Saturday, November 30, 2013

Today -100: November 30, 1913: Of sabers in Zabern (almost poetical), and socialist senators


More anti-German-military sentiment is expressed in Zabern, Alsace. It started when some schoolboys jeered a group of army officers which included the lieutenant who told his men it was okay to shoot Alsatians. A crowd collected, troops from the barracks appeared, with drums and fixed bayonets and everything, and started arresting anyone they found on the streets, including two judges on their way home from court.
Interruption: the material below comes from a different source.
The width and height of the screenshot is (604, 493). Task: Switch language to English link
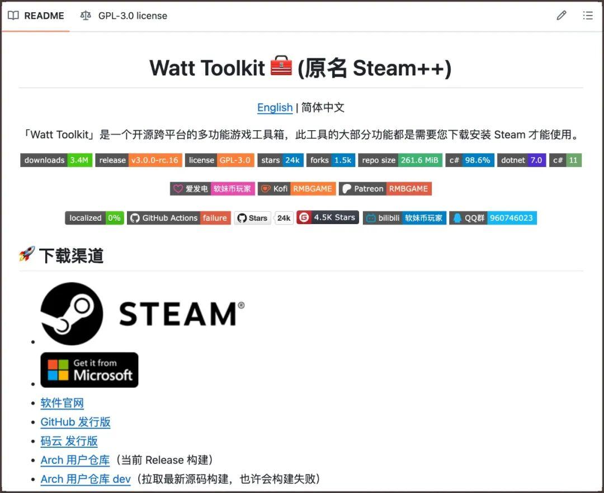[275, 107]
These Alsatians were held overnight in the barracks’ basement, then turned over to the civil court, which promptly released them. “A number of young Lieutenants of the Ninety-ninth Infantry were seen to-day pursuing with drawn swords a youth who had shouted an insult to a man who was singing the German national anthem.”

In Flensburg, Schleswig, another part of the German Empire added by conquest, polar explorer Roald Amundsen has been forbidden from giving a lecture in Norwegian (which the Danish residents could presumably follow).

Italy’s King Victor Emmanuel III has been getting along fairly well with the Socialists these days. He gives a cabinet post to a Socialist who in 1900 shouted “Death to the King” in parliament, referring to VE3’s father, who was assassinated three months later. The king has also named Socialists to the Senate for the first time, three of them.